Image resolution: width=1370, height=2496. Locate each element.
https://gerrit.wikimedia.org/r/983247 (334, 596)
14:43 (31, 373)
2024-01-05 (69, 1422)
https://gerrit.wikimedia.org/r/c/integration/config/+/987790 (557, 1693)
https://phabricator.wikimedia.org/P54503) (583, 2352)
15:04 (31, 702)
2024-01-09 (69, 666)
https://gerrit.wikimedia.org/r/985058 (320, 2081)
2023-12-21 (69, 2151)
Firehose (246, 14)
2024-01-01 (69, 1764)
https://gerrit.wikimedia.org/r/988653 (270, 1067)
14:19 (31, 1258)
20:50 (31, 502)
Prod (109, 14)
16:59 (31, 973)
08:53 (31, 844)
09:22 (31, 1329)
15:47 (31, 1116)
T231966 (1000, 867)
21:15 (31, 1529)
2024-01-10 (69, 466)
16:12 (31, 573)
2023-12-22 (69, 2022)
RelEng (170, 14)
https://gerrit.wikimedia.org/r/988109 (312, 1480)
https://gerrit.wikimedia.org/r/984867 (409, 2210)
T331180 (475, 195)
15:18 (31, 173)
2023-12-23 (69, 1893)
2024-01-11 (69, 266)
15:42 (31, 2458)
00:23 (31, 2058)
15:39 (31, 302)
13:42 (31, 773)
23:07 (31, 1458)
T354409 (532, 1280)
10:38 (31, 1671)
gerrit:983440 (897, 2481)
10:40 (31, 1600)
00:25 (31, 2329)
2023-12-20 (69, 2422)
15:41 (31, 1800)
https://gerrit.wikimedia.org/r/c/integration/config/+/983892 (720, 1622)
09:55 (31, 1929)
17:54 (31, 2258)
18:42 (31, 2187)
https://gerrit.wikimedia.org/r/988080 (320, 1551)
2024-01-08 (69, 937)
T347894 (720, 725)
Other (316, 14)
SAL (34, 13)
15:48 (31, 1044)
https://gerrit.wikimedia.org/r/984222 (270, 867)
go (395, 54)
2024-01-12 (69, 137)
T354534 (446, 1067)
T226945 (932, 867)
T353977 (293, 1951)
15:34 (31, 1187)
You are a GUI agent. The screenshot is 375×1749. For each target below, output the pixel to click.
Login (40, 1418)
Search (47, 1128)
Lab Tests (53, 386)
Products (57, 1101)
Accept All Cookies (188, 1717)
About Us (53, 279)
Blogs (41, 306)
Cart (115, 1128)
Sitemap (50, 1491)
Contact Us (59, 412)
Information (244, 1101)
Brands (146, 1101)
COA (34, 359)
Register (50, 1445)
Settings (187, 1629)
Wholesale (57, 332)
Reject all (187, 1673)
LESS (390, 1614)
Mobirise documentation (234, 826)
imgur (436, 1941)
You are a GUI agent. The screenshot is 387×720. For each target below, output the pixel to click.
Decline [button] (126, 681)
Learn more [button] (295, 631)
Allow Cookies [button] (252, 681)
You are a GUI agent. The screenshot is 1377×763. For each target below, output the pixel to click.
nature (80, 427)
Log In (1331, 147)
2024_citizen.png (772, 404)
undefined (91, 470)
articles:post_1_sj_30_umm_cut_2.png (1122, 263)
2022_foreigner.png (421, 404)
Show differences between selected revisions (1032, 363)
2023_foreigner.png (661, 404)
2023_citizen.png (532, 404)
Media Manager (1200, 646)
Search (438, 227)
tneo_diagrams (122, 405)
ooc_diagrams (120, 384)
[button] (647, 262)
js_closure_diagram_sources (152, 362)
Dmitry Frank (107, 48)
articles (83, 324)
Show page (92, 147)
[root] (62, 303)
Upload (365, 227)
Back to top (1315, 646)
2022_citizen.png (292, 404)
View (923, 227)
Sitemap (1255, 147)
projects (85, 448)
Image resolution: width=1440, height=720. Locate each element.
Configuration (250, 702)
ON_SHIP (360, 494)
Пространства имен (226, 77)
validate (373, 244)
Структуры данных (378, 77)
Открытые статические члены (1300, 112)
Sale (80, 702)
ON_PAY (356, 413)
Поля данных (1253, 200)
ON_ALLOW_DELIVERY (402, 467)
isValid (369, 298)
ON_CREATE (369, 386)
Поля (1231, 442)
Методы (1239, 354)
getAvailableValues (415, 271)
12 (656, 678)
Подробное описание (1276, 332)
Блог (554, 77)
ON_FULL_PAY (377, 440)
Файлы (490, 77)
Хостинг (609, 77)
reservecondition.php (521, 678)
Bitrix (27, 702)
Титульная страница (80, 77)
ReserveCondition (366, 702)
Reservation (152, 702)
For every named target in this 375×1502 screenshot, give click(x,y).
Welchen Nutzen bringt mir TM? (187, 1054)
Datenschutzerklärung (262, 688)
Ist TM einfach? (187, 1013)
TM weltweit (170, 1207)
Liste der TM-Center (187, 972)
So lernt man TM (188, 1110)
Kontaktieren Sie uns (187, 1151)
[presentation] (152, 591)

EXERCISE DESCRIPTION
Please update all the items above by replacing "Cart" with "Basket" and leaving everything else unchanged.

THE COMPLETED TASK
Image resolution: width=1370, height=2496. Locate each element.
https://gerrit.wikimedia.org/r/983247 (334, 596)
14:43 (31, 373)
2024-01-05 (69, 1422)
https://gerrit.wikimedia.org/r/c/integration/config/+/987790 (557, 1693)
https://phabricator.wikimedia.org/P54503) (583, 2352)
15:04 (31, 702)
2024-01-09 (69, 666)
https://gerrit.wikimedia.org/r/985058 (320, 2081)
2023-12-21 (69, 2151)
Firehose (246, 14)
2024-01-01 (69, 1764)
https://gerrit.wikimedia.org/r/988653 (270, 1067)
14:19 (31, 1258)
20:50 (31, 502)
Prod (109, 14)
16:59 (31, 973)
08:53 (31, 844)
09:22 (31, 1329)
15:47 (31, 1116)
T231966 (1000, 867)
21:15 (31, 1529)
2024-01-10 (69, 466)
16:12 (31, 573)
2023-12-22 (69, 2022)
RelEng (170, 14)
https://gerrit.wikimedia.org/r/988109 (312, 1480)
https://gerrit.wikimedia.org/r/984867 (409, 2210)
T331180 (475, 195)
15:18 (31, 173)
2023-12-23 (69, 1893)
2024-01-11 (69, 266)
15:42 (31, 2458)
00:23 (31, 2058)
15:39 (31, 302)
13:42 (31, 773)
23:07 (31, 1458)
T354409 (532, 1280)
10:38 (31, 1671)
gerrit:983440 (897, 2481)
10:40 (31, 1600)
00:25 (31, 2329)
2023-12-20 (69, 2422)
15:41 (31, 1800)
https://gerrit.wikimedia.org/r/c/integration/config/+/983892 (720, 1622)
09:55 (31, 1929)
17:54 (31, 2258)
18:42 (31, 2187)
https://gerrit.wikimedia.org/r/988080 (320, 1551)
2024-01-08 (69, 937)
T347894 (720, 725)
Other (316, 14)
SAL (34, 13)
15:48 (31, 1044)
https://gerrit.wikimedia.org/r/984222 (270, 867)
go (395, 54)
2024-01-12 (69, 137)
T354534 (446, 1067)
T226945 (932, 867)
T353977 (293, 1951)
15:34 (31, 1187)
You are a GUI agent. The screenshot is 375×1749. For each target below, output the pixel to click.
Login (40, 1418)
Search (47, 1128)
Lab Tests (53, 386)
Products (57, 1101)
Accept All Cookies (188, 1717)
About Us (53, 279)
Blogs (41, 306)
Basket (115, 1128)
Sitemap (50, 1491)
Contact Us (59, 412)
Information (244, 1101)
Brands (146, 1101)
COA (34, 359)
Register (50, 1445)
Settings (187, 1629)
Wholesale (57, 332)
Reject all (187, 1673)
LESS (390, 1614)
Mobirise documentation (234, 826)
imgur (436, 1941)
You are a GUI agent. The screenshot is 387×720. For each target below, output the pixel to click.
Decline [button] (126, 681)
Learn more [button] (295, 631)
Allow Cookies [button] (252, 681)
You are a GUI agent. The screenshot is 1377×763. For each target below, output the pixel to click.
nature (80, 427)
Log In (1331, 147)
2024_citizen.png (772, 404)
undefined (91, 470)
articles:post_1_sj_30_umm_cut_2.png (1122, 263)
2022_foreigner.png (421, 404)
Show differences between selected revisions (1032, 363)
2023_foreigner.png (661, 404)
2023_citizen.png (532, 404)
Media Manager (1200, 646)
Search (438, 227)
tneo_diagrams (122, 405)
ooc_diagrams (120, 384)
[button] (647, 262)
js_closure_diagram_sources (152, 362)
Dmitry Frank (107, 48)
articles (83, 324)
Show page (92, 147)
[root] (62, 303)
Upload (365, 227)
Back to top (1315, 646)
2022_citizen.png (292, 404)
View (923, 227)
Sitemap (1255, 147)
projects (85, 448)
Image resolution: width=1440, height=720. Locate each element.
Configuration (250, 702)
ON_SHIP (360, 494)
Пространства имен (226, 77)
validate (373, 244)
Структуры данных (378, 77)
Открытые статические члены (1300, 112)
Sale (80, 702)
ON_PAY (356, 413)
Поля данных (1253, 200)
ON_ALLOW_DELIVERY (402, 467)
isValid (369, 298)
ON_CREATE (369, 386)
Поля (1231, 442)
Методы (1239, 354)
getAvailableValues (415, 271)
12 (656, 678)
Подробное описание (1276, 332)
Блог (554, 77)
ON_FULL_PAY (377, 440)
Файлы (490, 77)
Хостинг (609, 77)
reservecondition.php (521, 678)
Bitrix (27, 702)
Титульная страница (80, 77)
ReserveCondition (366, 702)
Reservation (152, 702)
For every named target in this 375×1502 screenshot, give click(x,y).
Welchen Nutzen bringt mir TM? (187, 1054)
Datenschutzerklärung (262, 688)
Ist TM einfach? (187, 1013)
TM weltweit (170, 1207)
Liste der TM-Center (187, 972)
So lernt man TM (188, 1110)
Kontaktieren Sie uns (187, 1151)
[presentation] (152, 591)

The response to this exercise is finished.